“An island erased from maps does not stop existing. It only stops being acknowledged.”
The Kiss N Destroy universe is not built around a single incident. It is the result of a controlled reality collapsing under its own design. At its center lies Isla Isabela — an island that represents both a scientific miracle and a sealed catastrophe.
Isla Isabela was created as a multinational experimental containment zone. Its purpose was simple in theory: construct an isolated ecosystem where multiple species, abilities, and existential entities could be observed without external interference.
The island was erased from global maps and hidden using advanced defense and cloaking systems. It was designed to be unreachable — a world sealed within the world.
But observation always evolves into control. And control always evolves into conflict.
Over time, the island stopped functioning as an experiment and became a self-sustaining artificial world. Politics, military structure, research divisions, and illegal factions all emerged organically.
By the early 1800s, Isla Isabela had already deviated from its original purpose. It no longer resembled any known nation-state structure. Instead, it became a fractured system of controlled chaos.
Prisoners, volunteers, soldiers, and experimental subjects were introduced gradually. What started as controlled observation eventually turned into uncontrolled population growth.

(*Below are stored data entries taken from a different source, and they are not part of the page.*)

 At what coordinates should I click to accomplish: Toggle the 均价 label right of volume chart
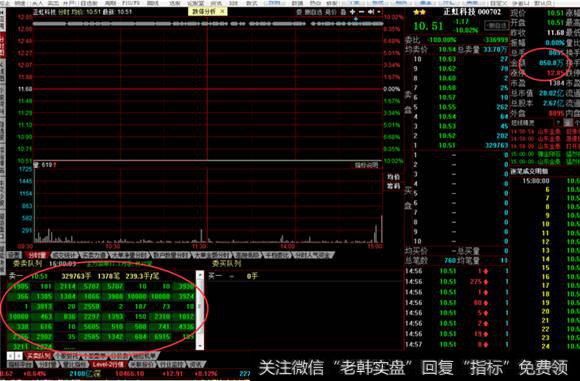[393, 177]
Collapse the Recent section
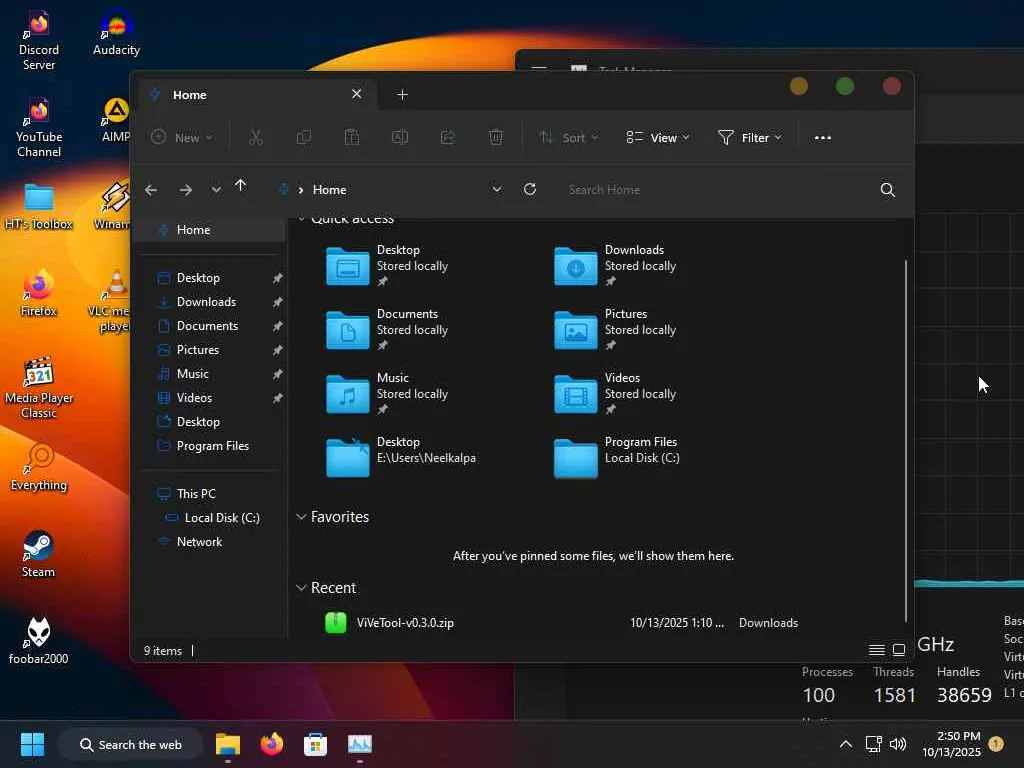 click(301, 588)
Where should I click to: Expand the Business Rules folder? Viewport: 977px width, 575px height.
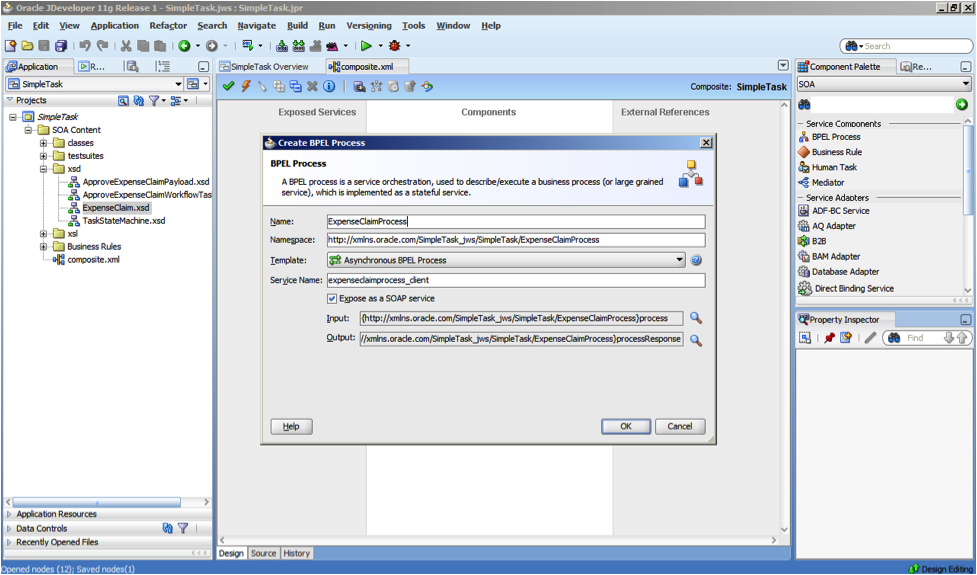pos(44,246)
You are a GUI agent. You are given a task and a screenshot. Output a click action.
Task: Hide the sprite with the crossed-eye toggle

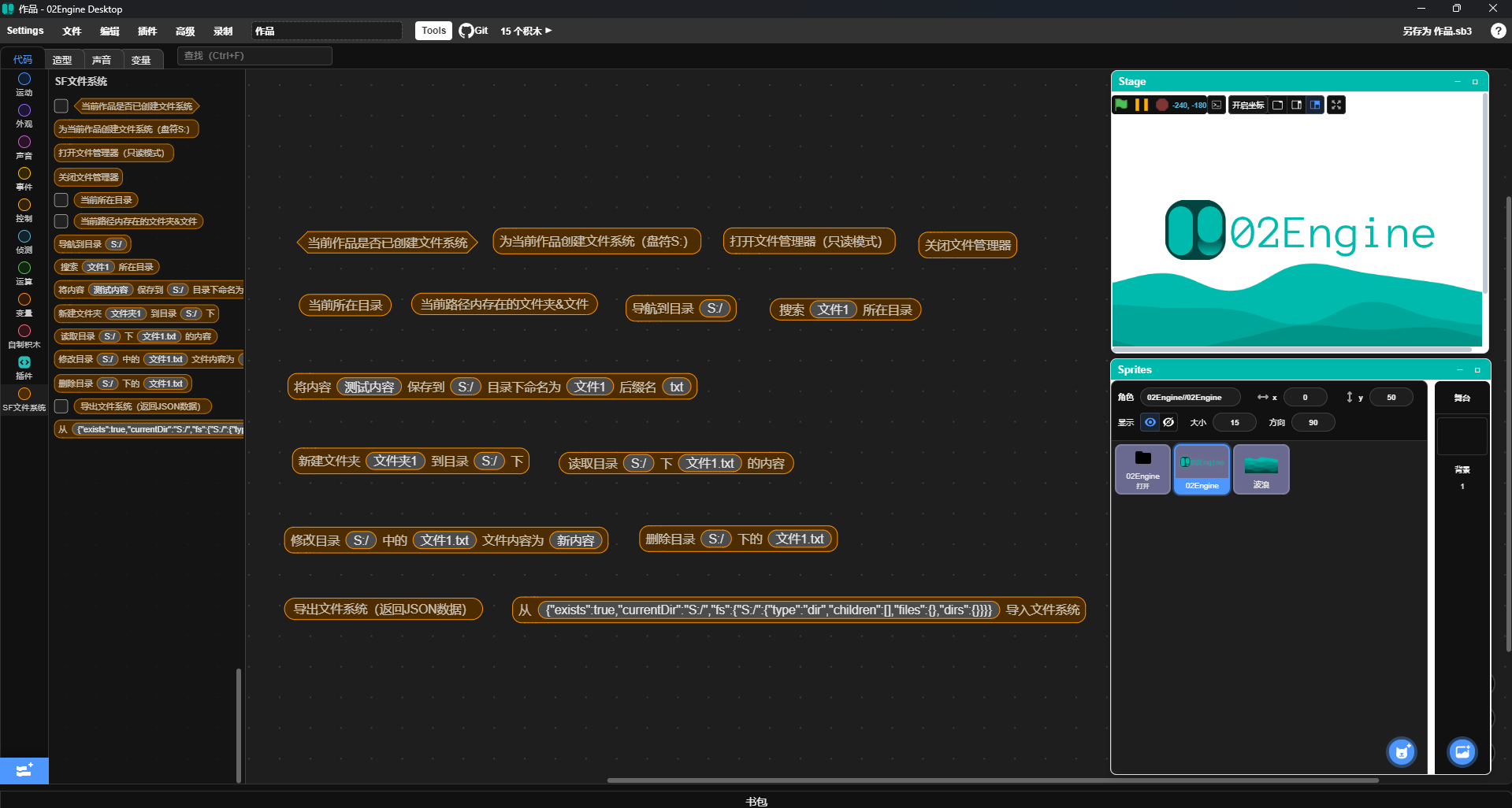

The island developed into a hybrid reality — both dystopian and supernatural — where evolution is not natural, but forced through conflict.
Demons are rare entities capable of manifesting within human reality, but their presence is inconsistent and often indirect. They influence rather than interact.
Vampires were originally apex beings capable of erasing soul-based life forms entirely. To prevent total imbalance, large-scale experiments were conducted to suppress their abilities, creating a new subspecies known as Half-Vampires.
Half-Vampires retain regenerative blood and enhanced combat adaptability, but their original dominance was permanently fractured.
Death is not an ending within Isla Isabela. When individuals die, their souls do not disappear — they converge.
This convergence creates an entity known as Black Smoke. It is not alive, nor dead, but an accumulation of unresolved existence.
Black Smoke is particularly lethal to vampires and soul-based organisms, while humans are less directly affected. However, prolonged exposure destabilizes reality itself.
Hunters operate as a decentralized emergency response network. They function similarly to a global policing system, responding to anomalous events through proximity-based deployment.
Subhumans are the island’s primary military enforcement force. Composed largely of Half-Vampires, they are trained for CQB, urban warfare, open-field engagements, underwater infiltration, and suppression operations.
Hunters investigate anomalies. Subhumans eliminate them.
In many cases, exposure of a Hunter identity results in immediate termination orders against the entire unit.
Angelica was originally a Delta Force operator from the United States military, involved in classified operations across South America. She was not born into Isla Isabela — she was forced into it.
During a military extraction mission, her transport aircraft was redirected into restricted airspace and shot down by the island’s defense systems. The incident was covered up externally, but within Isla Isabela it marked a turning point.
Survivors of the crash were systematically hunted by Subhuman forces. Angelica survived long enough to be found by a Hunter — a rare individual working between systems.
That Hunter altered her fate, transforming her into a Half-Vampire to increase her survival probability.
Over time, Angelica embedded herself into Subhuman structures, rising through ranks not through loyalty, but through adaptation and intelligence.
However, her objective never changed: escape.
She attempted to manipulate political leadership within the island, forming a relationship with Nikolai, the governing authority, as part of a larger escape strategy. When her true intentions were exposed, she was stripped of authority and reassigned as a training instructor within Subhuman facilities.
Even then, she continued constructing escape routes and contingency systems beneath surveillance.
Her downfall came not through defeat, but through betrayal. And as always in Isla Isabela, betrayal is simply another form of evolution.
Yamato was born human, raised within a Hunter-affiliated family. His lineage was already marked for termination due to internal conflicts within the system.
After the death of his parents, he was raised by his uncle — a Half-Vampire Hunter operative.
During a separate incident involving a passenger aircraft crash near coastal cliffs, Yamato’s life intersected with Black Smoke exposure for the first time.
His uncle engaged the anomaly directly, but was ultimately consumed by it.
Angelica was present during this event. A silent agreement was formed between her and Yamato’s uncle — a transactional survival pact rather than an alliance.
Angelica extracted Yamato from the disaster zone, not as a rescue, but as a strategic asset.
Later, Yamato was inserted into Subhuman systems under indirect manipulation, effectively becoming a hidden component within the island’s military structure.
Angelica continued operating in shadow networks, while Yamato remained unaware of his true role within the larger system.
Eventually, Nikolai ordered Angelica’s capture alive, not out of necessity — but unfinished attachment.
And Yamato remained between all sides, belonging to none.
“Isla Isabela does not end stories. It only accelerates their transformation into something unrecognizable.”
This island does not represent survival. It represents controlled evolution through collapse.
And every life inside it is not a story being written — but a system being rewritten.